[What the task requires]
Present the lines of the records between the line holding "Task: Open details for 产权比率 metric" and the line holding "(x=858, y=232)", inclusive, as a Markdown table with the columns Row and Line, numbering each row and omitting blank lines.

[Stored entries]

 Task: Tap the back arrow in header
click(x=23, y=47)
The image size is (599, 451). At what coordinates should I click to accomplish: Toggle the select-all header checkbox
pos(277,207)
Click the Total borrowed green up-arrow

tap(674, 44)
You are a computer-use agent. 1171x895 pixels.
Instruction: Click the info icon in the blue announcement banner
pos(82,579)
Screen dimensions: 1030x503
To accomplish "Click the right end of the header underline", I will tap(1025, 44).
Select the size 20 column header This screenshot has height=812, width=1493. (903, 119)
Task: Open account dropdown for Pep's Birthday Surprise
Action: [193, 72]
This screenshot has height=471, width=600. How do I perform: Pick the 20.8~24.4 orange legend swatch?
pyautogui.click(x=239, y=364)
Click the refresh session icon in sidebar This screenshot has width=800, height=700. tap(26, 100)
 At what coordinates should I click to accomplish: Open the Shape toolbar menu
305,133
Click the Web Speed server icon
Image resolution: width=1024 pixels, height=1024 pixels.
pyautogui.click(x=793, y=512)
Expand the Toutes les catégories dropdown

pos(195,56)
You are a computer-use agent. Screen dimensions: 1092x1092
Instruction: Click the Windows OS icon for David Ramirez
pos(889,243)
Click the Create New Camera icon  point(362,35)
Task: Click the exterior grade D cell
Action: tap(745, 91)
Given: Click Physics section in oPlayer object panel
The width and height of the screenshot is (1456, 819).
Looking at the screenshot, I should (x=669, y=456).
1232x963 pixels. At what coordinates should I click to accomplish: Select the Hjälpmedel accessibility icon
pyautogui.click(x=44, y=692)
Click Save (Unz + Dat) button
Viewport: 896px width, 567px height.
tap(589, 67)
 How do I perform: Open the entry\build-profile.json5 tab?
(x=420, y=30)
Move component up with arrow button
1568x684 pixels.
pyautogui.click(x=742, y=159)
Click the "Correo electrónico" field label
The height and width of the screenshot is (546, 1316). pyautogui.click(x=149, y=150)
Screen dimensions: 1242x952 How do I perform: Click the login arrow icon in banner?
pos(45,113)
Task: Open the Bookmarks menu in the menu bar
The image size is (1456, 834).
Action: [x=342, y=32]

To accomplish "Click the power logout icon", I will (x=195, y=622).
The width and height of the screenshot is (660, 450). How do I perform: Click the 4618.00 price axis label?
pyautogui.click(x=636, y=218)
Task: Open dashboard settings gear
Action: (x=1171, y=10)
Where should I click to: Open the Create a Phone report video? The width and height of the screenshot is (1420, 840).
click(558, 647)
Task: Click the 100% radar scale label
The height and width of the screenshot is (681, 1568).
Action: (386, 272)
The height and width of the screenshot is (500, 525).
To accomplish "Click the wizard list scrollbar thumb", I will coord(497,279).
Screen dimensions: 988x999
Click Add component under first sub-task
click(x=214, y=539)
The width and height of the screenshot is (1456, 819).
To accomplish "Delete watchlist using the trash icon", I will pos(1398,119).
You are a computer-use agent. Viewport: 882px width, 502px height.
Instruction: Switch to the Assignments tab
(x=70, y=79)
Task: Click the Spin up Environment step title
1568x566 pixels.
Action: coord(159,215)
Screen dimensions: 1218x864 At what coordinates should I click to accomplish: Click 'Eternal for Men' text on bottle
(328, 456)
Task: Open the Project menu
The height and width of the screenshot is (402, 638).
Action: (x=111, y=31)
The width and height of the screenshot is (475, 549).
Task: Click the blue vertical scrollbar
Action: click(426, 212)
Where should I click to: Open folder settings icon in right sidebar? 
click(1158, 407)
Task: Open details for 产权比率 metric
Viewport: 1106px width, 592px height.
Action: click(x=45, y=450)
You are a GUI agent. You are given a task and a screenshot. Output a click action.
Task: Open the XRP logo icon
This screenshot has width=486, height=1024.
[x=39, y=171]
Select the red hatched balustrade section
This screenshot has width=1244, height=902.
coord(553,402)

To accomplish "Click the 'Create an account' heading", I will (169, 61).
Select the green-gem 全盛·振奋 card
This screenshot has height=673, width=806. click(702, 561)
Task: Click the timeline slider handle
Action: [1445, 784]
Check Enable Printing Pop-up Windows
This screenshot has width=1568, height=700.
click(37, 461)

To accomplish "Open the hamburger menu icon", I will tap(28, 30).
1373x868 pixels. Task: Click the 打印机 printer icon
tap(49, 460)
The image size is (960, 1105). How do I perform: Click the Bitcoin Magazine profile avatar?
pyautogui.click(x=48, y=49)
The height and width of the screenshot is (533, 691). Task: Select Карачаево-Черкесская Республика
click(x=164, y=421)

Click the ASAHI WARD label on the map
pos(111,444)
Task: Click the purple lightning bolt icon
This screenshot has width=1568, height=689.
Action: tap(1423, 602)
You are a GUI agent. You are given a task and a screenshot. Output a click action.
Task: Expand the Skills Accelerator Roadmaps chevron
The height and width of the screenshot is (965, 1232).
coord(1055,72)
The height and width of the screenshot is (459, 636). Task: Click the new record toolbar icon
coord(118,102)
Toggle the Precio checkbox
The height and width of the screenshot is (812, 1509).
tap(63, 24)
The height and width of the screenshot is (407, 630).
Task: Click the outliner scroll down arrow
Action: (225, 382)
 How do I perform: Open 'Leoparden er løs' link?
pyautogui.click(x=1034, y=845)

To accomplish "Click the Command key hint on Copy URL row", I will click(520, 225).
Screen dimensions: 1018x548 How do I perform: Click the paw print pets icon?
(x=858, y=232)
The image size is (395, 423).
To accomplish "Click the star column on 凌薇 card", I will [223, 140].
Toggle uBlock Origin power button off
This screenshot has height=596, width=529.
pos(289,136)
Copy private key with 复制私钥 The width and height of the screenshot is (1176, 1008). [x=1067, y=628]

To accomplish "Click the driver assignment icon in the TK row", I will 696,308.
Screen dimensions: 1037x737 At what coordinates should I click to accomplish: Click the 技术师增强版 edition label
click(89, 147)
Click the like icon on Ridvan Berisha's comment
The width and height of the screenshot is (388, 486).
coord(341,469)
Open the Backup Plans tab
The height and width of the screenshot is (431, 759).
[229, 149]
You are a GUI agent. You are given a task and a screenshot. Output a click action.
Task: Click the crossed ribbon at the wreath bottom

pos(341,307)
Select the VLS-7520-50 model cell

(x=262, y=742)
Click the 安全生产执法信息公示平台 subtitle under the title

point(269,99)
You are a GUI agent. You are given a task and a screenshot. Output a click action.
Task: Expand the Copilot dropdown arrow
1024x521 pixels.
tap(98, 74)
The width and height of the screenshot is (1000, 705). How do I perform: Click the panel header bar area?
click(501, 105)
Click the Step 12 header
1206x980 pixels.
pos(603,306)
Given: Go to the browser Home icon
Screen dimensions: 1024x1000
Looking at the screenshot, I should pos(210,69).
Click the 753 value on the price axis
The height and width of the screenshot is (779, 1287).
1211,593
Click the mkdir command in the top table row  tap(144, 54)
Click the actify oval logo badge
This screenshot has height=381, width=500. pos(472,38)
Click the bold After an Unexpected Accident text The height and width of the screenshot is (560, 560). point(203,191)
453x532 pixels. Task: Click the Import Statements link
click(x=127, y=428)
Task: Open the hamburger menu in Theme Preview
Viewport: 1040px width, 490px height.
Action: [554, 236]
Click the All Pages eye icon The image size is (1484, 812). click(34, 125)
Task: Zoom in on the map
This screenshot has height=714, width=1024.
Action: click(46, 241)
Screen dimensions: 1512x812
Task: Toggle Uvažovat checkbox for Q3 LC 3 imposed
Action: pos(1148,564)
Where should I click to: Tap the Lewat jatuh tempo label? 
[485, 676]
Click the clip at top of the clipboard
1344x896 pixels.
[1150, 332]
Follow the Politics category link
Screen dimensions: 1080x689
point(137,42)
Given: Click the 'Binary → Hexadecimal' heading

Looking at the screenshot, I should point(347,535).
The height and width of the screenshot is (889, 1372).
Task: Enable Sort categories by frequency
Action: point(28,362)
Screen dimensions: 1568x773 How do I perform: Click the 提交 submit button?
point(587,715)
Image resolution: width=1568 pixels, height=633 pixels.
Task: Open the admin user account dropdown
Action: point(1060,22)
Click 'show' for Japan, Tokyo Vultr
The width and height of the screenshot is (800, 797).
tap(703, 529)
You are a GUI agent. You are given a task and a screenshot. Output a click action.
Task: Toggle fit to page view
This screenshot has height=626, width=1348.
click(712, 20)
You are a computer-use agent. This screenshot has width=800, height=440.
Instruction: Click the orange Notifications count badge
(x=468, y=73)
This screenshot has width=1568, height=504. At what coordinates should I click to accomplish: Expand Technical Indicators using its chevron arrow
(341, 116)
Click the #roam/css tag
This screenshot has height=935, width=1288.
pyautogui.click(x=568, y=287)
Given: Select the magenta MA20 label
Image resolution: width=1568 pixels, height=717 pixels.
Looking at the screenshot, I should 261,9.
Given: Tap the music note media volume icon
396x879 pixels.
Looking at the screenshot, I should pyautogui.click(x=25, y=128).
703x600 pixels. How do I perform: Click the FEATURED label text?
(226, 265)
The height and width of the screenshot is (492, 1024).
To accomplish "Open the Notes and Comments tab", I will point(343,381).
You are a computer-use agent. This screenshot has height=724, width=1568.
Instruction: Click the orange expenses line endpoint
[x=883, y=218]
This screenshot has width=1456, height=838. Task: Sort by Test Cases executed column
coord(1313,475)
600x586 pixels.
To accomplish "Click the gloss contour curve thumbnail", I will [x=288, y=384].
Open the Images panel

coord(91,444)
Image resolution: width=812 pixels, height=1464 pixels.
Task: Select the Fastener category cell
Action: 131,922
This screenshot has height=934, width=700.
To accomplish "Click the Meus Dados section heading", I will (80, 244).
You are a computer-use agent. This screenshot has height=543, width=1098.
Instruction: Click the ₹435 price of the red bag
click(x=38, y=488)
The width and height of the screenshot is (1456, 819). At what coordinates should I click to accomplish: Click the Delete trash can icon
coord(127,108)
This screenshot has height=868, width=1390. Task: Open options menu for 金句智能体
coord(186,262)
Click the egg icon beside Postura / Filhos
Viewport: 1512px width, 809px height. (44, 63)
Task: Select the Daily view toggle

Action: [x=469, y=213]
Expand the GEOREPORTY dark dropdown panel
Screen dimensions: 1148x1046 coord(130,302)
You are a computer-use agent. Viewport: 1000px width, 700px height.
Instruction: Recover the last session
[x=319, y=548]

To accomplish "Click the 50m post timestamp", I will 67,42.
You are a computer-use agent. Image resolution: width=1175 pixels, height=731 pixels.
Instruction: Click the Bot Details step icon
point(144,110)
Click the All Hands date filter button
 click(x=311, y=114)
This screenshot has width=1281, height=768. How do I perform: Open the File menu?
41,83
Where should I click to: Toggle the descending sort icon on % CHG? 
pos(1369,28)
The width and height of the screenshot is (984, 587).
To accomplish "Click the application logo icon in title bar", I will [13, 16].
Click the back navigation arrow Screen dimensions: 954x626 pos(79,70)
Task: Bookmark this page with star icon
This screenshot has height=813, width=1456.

[Finished task]
| Row | Line |
|---|---|
| 1 | Task: Open details for 产权比率 metric |
| 2 | Viewport: 1106px width, 592px height. |
| 3 | Action: click(x=45, y=450) |
| 4 | You are a GUI agent. You are given a task and a screenshot. Output a click action. |
| 5 | Task: Open the XRP logo icon |
| 6 | This screenshot has width=486, height=1024. |
| 7 | [x=39, y=171] |
| 8 | Select the red hatched balustrade section |
| 9 | This screenshot has width=1244, height=902. |
| 10 | coord(553,402) |
| 11 | To accomplish "Click the 'Create an account' heading", I will (169, 61). |
| 12 | Select the green-gem 全盛·振奋 card |
| 13 | This screenshot has height=673, width=806. click(702, 561) |
| 14 | Task: Click the timeline slider handle |
| 15 | Action: [1445, 784] |
| 16 | Check Enable Printing Pop-up Windows |
| 17 | This screenshot has width=1568, height=700. |
| 18 | click(37, 461) |
| 19 | To accomplish "Open the hamburger menu icon", I will tap(28, 30). |
| 20 | 1373x868 pixels. Task: Click the 打印机 printer icon |
| 21 | tap(49, 460) |
| 22 | The image size is (960, 1105). How do I perform: Click the Bitcoin Magazine profile avatar? |
| 23 | pyautogui.click(x=48, y=49) |
| 24 | The height and width of the screenshot is (533, 691). Task: Select Карачаево-Черкесская Республика |
| 25 | click(x=164, y=421) |
| 26 | Click the ASAHI WARD label on the map |
| 27 | pos(111,444) |
| 28 | Task: Click the purple lightning bolt icon |
| 29 | This screenshot has width=1568, height=689. |
| 30 | Action: tap(1423, 602) |
| 31 | You are a GUI agent. You are given a task and a screenshot. Output a click action. |
| 32 | Task: Expand the Skills Accelerator Roadmaps chevron |
| 33 | The height and width of the screenshot is (965, 1232). |
| 34 | coord(1055,72) |
| 35 | The height and width of the screenshot is (459, 636). Task: Click the new record toolbar icon |
| 36 | coord(118,102) |
| 37 | Toggle the Precio checkbox |
| 38 | The height and width of the screenshot is (812, 1509). |
| 39 | tap(63, 24) |
| 40 | The height and width of the screenshot is (407, 630). |
| 41 | Task: Click the outliner scroll down arrow |
| 42 | Action: (225, 382) |
| 43 |  How do I perform: Open 'Leoparden er løs' link? |
| 44 | pyautogui.click(x=1034, y=845) |
| 45 | To accomplish "Click the Command key hint on Copy URL row", I will click(520, 225). |
| 46 | Screen dimensions: 1018x548 How do I perform: Click the paw print pets icon? |
| 47 | (x=858, y=232) |